── Extract provided ──

Two important hyperparameters to be defined in a kNN algorithm are the k and an appropriate distance metric. In this post, the distance is defined as the sum of squared differences in the pixel values. The kNN algorithm is then applied in the following 2 steps, 1. Compute the distances between all test examples and all train examples. 2. For each test image, find the k nearest examples and have them vote for the label

Next a distance matrix is computed between 500 test images and 5000 training images, this results in a 500 X 5000 distance matrix. These distances are plotted, where white indicates higher distance and black indicates lower distance. A white (or black) row indicates that the image in the test set is very different (or similar) from all the images in the training set. Whereas, a white (or black) column indicates that the image in the training set is very different (or similar) from all the images in the testing set.

───

→ Required tasks:
1. From the kNN passage, transcribe the span that begins at the words "Next a distance" and stops after the words "the testing set.".
2. The kNN passage explains what certain rows and columns of the plotted distance matrix indicate. List each combination of color and direction it covers, along with what each one indicates.
3. Answer these questions from the kNN passage:
(a) How is the distance defined in the post?
(b) What are the dimensions of the distance matrix that is computed?
(c) What does white indicate in the plotted distances?

── Source material ──

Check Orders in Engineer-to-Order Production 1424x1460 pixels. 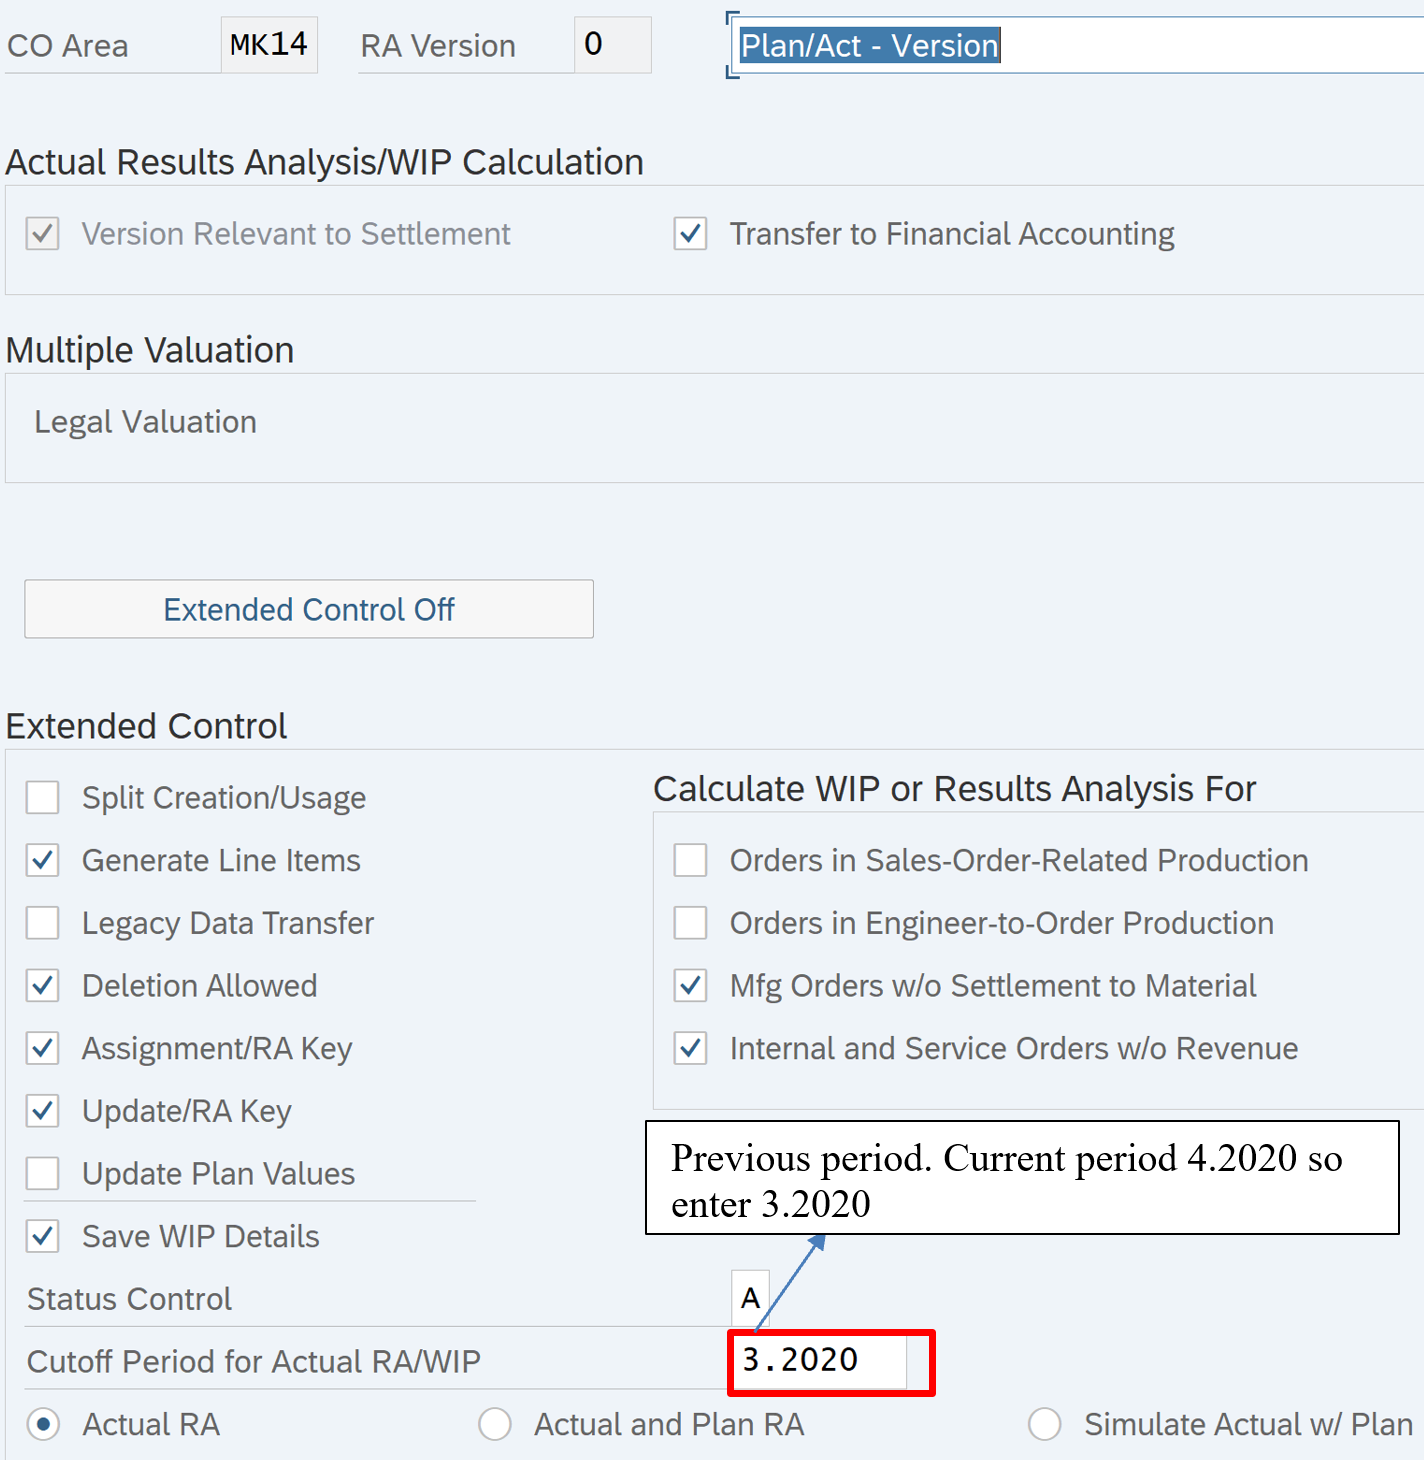(x=690, y=923)
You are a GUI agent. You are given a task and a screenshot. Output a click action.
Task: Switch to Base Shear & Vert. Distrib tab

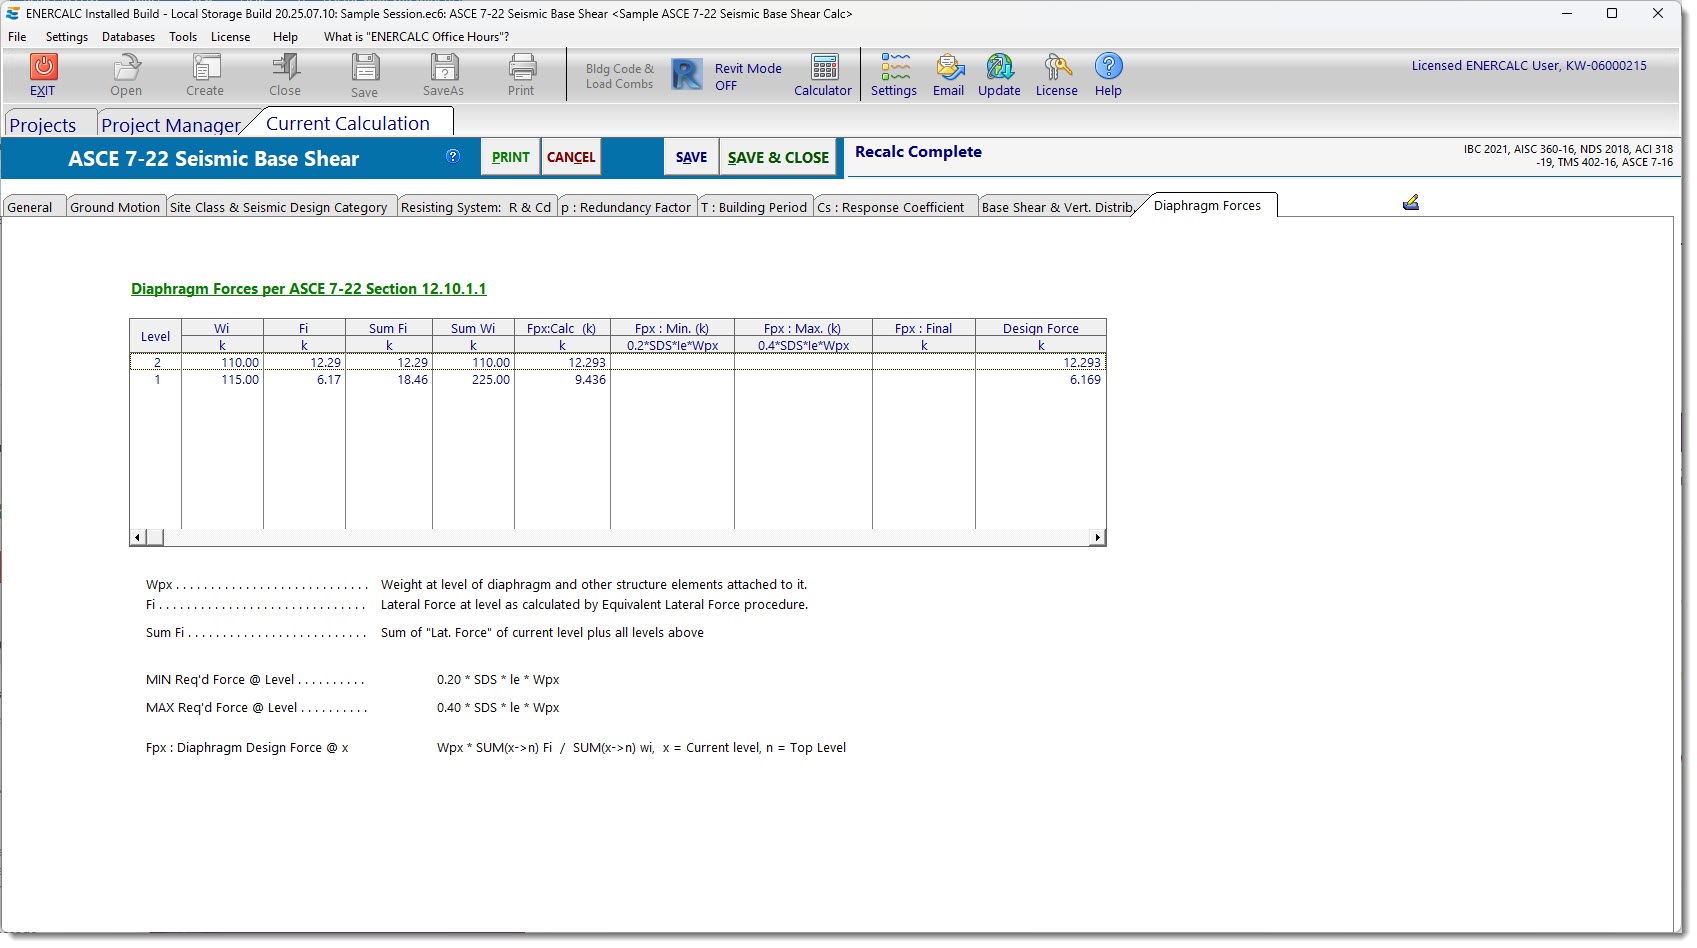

───

→ Answers to each task:
1.
Next a distance matrix is computed between 500 test images and 5000 training images, this results in a 500 X 5000 distance matrix. These distances are plotted, where white indicates higher distance and black indicates lower distance. A white (or black) row indicates that the image in the test set is very different (or similar) from all the images in the training set. Whereas, a white (or black) column indicates that the image in the training set is very different (or similar) from all the images in the testing set.

2.
White row: the test image is very different from all the images in the training set.
Black row: the test image is very similar to all the images in the training set.
White column: the training image is very different from all the images in the testing set.
Black column: the training image is very similar to all the images in the testing set.

3.
(a) As the sum of squared differences in the pixel values.
(b) 500 X 5000.
(c) Higher distance.